DATASET CONTENT:

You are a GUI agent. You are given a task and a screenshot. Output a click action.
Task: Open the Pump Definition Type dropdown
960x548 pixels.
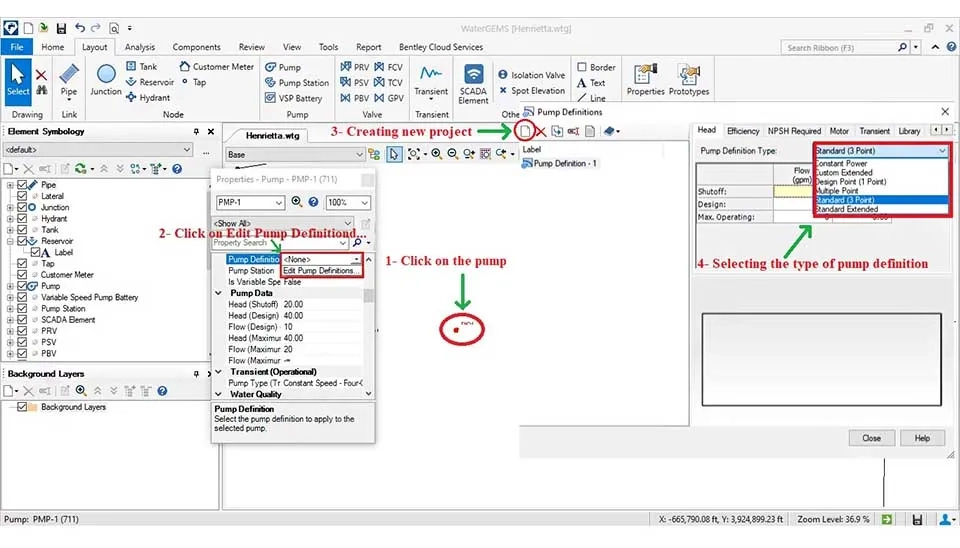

* * *

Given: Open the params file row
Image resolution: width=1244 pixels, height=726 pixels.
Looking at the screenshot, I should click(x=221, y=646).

* * *

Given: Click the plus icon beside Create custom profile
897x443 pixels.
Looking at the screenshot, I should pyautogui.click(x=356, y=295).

EXERCISE DETAILS:
In the entries above, find the line with "You are a GUI" and the line with "960x548 pixels.", then set down exactly those two and every line between them, nothing else.

RESULT OF THIS EXERCISE:
You are a GUI agent. You are given a task and a screenshot. Output a click action.
Task: Open the Pump Definition Type dropdown
960x548 pixels.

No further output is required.